● **WHAT THIS TASK INVOLVES**: All lines holding the string "resolution" should be copied from the data below.

*** Opening EXTRACTED INFORMATION ***

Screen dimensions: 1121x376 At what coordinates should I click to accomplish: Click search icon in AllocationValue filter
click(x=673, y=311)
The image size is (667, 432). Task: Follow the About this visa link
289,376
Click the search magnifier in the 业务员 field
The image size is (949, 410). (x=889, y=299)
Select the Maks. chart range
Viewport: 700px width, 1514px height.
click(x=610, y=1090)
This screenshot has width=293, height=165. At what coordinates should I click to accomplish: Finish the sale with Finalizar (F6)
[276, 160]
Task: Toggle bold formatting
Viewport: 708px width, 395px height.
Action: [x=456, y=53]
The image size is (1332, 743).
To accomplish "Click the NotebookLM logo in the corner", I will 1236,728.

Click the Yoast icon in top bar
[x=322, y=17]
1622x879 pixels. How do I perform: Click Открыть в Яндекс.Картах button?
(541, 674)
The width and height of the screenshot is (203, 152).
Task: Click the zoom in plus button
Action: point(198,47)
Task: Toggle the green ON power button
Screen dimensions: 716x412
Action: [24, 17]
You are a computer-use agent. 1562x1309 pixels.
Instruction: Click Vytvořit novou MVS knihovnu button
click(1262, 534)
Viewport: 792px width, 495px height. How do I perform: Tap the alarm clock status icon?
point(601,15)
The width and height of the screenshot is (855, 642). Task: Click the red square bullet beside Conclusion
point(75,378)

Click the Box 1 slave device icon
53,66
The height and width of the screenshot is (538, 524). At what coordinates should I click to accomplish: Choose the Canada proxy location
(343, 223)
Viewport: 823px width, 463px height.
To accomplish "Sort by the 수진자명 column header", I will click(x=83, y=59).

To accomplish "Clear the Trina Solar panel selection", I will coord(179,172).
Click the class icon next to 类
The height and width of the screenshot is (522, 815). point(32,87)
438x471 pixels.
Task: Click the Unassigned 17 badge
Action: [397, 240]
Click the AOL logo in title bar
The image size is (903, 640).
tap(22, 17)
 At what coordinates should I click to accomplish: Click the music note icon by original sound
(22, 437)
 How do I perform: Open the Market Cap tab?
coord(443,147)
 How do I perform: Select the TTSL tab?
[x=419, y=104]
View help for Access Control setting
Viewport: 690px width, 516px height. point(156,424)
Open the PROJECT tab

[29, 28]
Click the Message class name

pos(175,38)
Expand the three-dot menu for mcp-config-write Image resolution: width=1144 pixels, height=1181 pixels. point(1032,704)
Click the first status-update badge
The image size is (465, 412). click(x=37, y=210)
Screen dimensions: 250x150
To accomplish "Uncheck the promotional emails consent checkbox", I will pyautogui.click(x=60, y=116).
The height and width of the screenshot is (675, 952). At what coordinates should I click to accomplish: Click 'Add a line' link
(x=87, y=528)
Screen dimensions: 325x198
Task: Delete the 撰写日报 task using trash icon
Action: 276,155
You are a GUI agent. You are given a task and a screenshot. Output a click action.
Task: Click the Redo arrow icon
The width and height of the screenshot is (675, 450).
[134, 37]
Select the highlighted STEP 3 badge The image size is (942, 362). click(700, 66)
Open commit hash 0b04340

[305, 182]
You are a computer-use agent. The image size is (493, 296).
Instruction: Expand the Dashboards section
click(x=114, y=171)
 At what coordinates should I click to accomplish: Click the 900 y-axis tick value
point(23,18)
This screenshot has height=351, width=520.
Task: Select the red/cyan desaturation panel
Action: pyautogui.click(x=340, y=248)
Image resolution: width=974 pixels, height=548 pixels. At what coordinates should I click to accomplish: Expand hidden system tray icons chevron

*** Closing EXTRACTED INFORMATION ***

● **RESPONSE BELOW**:
Expand the three-dot menu for mcp-config-write Image resolution: width=1144 pixels, height=1181 pixels. point(1032,704)
Image resolution: width=974 pixels, height=548 pixels. At what coordinates should I click to accomplish: Expand hidden system tray icons chevron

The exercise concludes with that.